What I was considering is the idea that a user is idempotent, but may find 
itself associated across the cluster to a “world geography”. One shard 
aggregates users, one shard aggregates geographies. In the analogy, the user 
shard is the HLR, the geography shard is the VLR. It’s not exact, of course. 
Communicating between the two is managed by key through the shard region 
controllers. So the user would maintain the key of the geography that it is 
currently in, and likewise the geography would maintain a list of the keys for 
the users that are in it.

>From a perspective of locality, it does not change that the user will be 
>instantiated in the node where the shard is “balanced” to. As I re-read your 
>OP, I think I mis-considered your goals.

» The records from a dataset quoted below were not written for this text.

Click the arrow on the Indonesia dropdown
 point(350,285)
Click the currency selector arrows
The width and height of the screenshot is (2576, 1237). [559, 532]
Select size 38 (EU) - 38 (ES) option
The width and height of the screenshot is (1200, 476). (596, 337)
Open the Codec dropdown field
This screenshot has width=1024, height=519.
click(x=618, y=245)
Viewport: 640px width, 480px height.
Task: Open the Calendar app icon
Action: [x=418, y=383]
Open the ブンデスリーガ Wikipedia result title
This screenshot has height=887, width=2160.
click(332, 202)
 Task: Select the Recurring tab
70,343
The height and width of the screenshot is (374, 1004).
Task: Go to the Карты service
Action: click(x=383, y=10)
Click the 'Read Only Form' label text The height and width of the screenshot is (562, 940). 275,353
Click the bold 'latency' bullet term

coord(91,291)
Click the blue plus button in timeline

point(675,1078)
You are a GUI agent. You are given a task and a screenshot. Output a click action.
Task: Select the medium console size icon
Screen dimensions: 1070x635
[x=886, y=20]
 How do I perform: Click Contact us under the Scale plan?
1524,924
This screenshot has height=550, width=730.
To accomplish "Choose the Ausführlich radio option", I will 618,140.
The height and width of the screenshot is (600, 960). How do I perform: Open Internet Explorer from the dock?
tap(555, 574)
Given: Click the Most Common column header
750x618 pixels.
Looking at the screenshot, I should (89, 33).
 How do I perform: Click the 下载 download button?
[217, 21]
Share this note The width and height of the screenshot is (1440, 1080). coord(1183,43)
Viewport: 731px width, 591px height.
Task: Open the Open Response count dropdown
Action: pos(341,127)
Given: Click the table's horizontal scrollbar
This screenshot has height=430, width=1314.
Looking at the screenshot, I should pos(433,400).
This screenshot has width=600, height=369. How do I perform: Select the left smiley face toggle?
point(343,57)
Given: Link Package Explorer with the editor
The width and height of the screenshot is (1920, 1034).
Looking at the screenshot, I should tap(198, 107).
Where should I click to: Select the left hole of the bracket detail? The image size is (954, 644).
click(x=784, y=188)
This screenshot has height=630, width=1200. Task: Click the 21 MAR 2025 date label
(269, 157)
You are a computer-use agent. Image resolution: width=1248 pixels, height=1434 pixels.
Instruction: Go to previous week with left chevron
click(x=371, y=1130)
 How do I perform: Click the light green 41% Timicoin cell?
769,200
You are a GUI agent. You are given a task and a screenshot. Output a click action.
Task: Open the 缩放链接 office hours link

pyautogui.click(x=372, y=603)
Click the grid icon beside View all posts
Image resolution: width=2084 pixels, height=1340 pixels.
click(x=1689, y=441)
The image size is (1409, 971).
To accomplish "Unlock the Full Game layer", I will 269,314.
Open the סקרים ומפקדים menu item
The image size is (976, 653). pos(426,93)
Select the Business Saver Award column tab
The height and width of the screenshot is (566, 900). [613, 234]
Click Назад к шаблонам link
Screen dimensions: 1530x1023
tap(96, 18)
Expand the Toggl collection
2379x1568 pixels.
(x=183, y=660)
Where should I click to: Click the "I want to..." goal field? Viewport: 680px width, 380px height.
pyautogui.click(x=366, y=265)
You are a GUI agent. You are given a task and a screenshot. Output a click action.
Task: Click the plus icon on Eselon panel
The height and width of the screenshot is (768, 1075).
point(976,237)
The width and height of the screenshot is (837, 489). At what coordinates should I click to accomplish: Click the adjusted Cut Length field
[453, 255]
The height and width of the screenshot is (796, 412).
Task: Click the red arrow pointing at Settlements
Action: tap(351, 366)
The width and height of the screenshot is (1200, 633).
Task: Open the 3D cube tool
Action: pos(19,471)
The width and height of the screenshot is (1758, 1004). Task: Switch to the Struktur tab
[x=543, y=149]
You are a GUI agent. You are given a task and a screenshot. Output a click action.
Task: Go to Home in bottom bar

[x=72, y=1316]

What if you kept the shard for the geographies and removed it for the users, 
keeping the latter persistent all the same. Then spread the persistence 
configuration for users across the cluster (I use ZK for this). The user could 
then be restored as a child of the geography by the sharded geography actor, on 
that same node.

A basic implementation would require that the user actor was on one node at a 
time. You might want some security against the user actor being started in 
multiple geographies. It might be completely reasonable for the user actor to 
be multiply available like that, maybe by wiring distributed PubSub into the 
persistent user actor event loop. I haven’t thought though the scalability or 
performance of this, just offering ideas.

Brian

> On Dec 10, 2017, at 3:44 PM, Arno Haase <[email protected]> 
> wrote:
> 
> Brian, thanks for the pointer.
> 
> I just googled HLR, and the idea I took away is that there is a master
> record on a fixed server node (the HLR) with a redundant copy on a
> topologically close server node (the VLR) which is updated periodically.
> 
> This kind of architecture does not look attractive for my problem, but I
> may have missed some key point of HLR / VLR.
> 
> But player data changes frequently (several times per second), and I
> want to avoid round trips between servers to save bandwidth and reduce
> latency. I am looking for a solution that actually moves / migrates the
> player actor to a different server node according to where in the game
> the player's character has currently moved.
> 
> Something like sharding with the same entity moving from shard to shard
> over time (and yes, I know that is not how sharding works ;-) )
> 
> - Arno
> 
> 
> Am 10.12.2017 um 19:14 schrieb Brian Topping:
>> I would check out the concept of the "Home Location Register" in the
>> realm of cellular telephony.
>> 
>> On Sunday, December 10, 2017 at 3:03:33 AM UTC-7, Arno Haase wrote:
>> 
>>    I am thinking about how to build a massively parallel online game on
>>    top
>>    of Akka cluster. The game is based on a huge two dimensional "world"
>>    through which players can move.